Your answer must be the full set of entries, repeated exactly.

### WORKING DATA
- - - - -

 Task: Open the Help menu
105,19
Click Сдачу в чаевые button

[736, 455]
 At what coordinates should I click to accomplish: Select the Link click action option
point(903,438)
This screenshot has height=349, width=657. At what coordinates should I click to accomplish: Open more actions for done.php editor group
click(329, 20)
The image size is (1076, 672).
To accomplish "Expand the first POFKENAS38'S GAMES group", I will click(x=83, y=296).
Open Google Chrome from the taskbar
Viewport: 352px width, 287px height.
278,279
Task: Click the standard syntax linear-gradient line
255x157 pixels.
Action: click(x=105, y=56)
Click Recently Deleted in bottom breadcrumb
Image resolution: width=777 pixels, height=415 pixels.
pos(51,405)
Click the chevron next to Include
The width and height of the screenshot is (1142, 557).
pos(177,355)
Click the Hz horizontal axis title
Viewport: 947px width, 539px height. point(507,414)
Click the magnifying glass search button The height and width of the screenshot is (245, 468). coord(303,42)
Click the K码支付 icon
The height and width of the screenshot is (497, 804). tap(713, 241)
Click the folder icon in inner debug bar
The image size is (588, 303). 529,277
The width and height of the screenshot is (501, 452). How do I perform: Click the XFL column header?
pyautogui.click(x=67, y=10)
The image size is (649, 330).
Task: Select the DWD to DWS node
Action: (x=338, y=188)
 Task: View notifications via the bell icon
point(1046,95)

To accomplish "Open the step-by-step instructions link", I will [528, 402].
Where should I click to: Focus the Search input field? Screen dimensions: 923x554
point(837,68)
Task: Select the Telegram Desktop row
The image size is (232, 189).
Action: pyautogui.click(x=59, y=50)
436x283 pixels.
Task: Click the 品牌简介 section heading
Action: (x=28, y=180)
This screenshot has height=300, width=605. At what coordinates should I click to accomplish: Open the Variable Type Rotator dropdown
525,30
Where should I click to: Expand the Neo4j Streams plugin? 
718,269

- - - - -

### EXERCISE ANSWER
 Task: Open the Help menu
105,19
Click Сдачу в чаевые button

[736, 455]
 At what coordinates should I click to accomplish: Select the Link click action option
point(903,438)
This screenshot has height=349, width=657. At what coordinates should I click to accomplish: Open more actions for done.php editor group
click(329, 20)
The image size is (1076, 672).
To accomplish "Expand the first POFKENAS38'S GAMES group", I will click(x=83, y=296).
Open Google Chrome from the taskbar
Viewport: 352px width, 287px height.
278,279
Task: Click the standard syntax linear-gradient line
255x157 pixels.
Action: click(x=105, y=56)
Click Recently Deleted in bottom breadcrumb
Image resolution: width=777 pixels, height=415 pixels.
pos(51,405)
Click the chevron next to Include
The width and height of the screenshot is (1142, 557).
pos(177,355)
Click the Hz horizontal axis title
Viewport: 947px width, 539px height. point(507,414)
Click the magnifying glass search button The height and width of the screenshot is (245, 468). coord(303,42)
Click the K码支付 icon
The height and width of the screenshot is (497, 804). tap(713, 241)
Click the folder icon in inner debug bar
The image size is (588, 303). 529,277
The width and height of the screenshot is (501, 452). How do I perform: Click the XFL column header?
pyautogui.click(x=67, y=10)
The image size is (649, 330).
Task: Select the DWD to DWS node
Action: (x=338, y=188)
 Task: View notifications via the bell icon
point(1046,95)

To accomplish "Open the step-by-step instructions link", I will [528, 402].
Where should I click to: Focus the Search input field? Screen dimensions: 923x554
point(837,68)
Task: Select the Telegram Desktop row
The image size is (232, 189).
Action: pyautogui.click(x=59, y=50)
436x283 pixels.
Task: Click the 品牌简介 section heading
Action: (x=28, y=180)
This screenshot has height=300, width=605. At what coordinates should I click to accomplish: Open the Variable Type Rotator dropdown
525,30
Where should I click to: Expand the Neo4j Streams plugin? 
718,269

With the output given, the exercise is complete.